* [WHAT THIS TASK INVOLVES]:
Please copy out the lines below exactly, from the line containing "This screenshot has width=1024, height=576." through the last line, including both ends.

Element and text position data
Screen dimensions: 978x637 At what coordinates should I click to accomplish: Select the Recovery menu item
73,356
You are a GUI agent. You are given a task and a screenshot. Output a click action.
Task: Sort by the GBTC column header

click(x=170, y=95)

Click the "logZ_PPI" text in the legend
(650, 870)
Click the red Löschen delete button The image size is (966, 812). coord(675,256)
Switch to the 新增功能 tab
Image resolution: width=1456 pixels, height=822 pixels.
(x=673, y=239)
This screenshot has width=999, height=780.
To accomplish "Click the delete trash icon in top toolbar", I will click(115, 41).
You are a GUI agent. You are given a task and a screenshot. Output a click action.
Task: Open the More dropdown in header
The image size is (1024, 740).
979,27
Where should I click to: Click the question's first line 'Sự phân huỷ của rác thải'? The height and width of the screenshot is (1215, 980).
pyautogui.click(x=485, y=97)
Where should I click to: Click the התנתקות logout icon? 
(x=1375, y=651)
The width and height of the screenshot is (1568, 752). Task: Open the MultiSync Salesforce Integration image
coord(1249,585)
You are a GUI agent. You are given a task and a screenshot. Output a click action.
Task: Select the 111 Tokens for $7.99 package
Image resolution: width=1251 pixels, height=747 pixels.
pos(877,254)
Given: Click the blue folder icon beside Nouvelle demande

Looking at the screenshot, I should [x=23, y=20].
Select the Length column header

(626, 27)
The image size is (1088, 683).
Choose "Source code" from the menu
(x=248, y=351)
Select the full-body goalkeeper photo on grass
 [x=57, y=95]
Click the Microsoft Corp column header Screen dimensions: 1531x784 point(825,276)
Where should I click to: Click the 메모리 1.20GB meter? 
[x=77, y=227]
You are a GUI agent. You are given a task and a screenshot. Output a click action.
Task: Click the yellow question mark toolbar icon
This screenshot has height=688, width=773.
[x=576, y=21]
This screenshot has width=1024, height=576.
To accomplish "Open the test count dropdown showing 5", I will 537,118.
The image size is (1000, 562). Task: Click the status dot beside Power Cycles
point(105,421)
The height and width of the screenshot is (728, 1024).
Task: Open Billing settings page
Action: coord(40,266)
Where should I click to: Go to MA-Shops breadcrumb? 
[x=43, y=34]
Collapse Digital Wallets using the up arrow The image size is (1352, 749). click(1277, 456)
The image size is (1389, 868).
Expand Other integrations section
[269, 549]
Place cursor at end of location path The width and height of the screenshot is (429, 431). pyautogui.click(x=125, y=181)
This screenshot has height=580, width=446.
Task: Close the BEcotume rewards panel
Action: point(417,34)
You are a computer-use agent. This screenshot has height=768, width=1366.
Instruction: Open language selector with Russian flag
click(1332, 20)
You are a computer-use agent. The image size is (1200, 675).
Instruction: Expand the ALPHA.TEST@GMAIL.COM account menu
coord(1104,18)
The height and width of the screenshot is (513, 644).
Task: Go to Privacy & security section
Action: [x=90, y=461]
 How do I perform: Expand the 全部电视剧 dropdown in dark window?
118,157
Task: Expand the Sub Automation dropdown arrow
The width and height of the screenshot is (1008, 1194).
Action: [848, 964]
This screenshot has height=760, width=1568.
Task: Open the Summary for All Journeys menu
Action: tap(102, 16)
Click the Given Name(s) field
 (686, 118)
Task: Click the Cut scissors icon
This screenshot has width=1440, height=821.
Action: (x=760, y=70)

* [RESPONSE TO THE TASK]:
This screenshot has width=1024, height=576.
To accomplish "Open the test count dropdown showing 5", I will 537,118.
The image size is (1000, 562). Task: Click the status dot beside Power Cycles
point(105,421)
The height and width of the screenshot is (728, 1024).
Task: Open Billing settings page
Action: coord(40,266)
Where should I click to: Go to MA-Shops breadcrumb? 
[x=43, y=34]
Collapse Digital Wallets using the up arrow The image size is (1352, 749). click(1277, 456)
The image size is (1389, 868).
Expand Other integrations section
[269, 549]
Place cursor at end of location path The width and height of the screenshot is (429, 431). pyautogui.click(x=125, y=181)
This screenshot has height=580, width=446.
Task: Close the BEcotume rewards panel
Action: point(417,34)
You are a computer-use agent. This screenshot has height=768, width=1366.
Instruction: Open language selector with Russian flag
click(1332, 20)
You are a computer-use agent. The image size is (1200, 675).
Instruction: Expand the ALPHA.TEST@GMAIL.COM account menu
coord(1104,18)
The height and width of the screenshot is (513, 644).
Task: Go to Privacy & security section
Action: [x=90, y=461]
 How do I perform: Expand the 全部电视剧 dropdown in dark window?
118,157
Task: Expand the Sub Automation dropdown arrow
The width and height of the screenshot is (1008, 1194).
Action: [848, 964]
This screenshot has height=760, width=1568.
Task: Open the Summary for All Journeys menu
Action: tap(102, 16)
Click the Given Name(s) field
 (686, 118)
Task: Click the Cut scissors icon
This screenshot has width=1440, height=821.
Action: (x=760, y=70)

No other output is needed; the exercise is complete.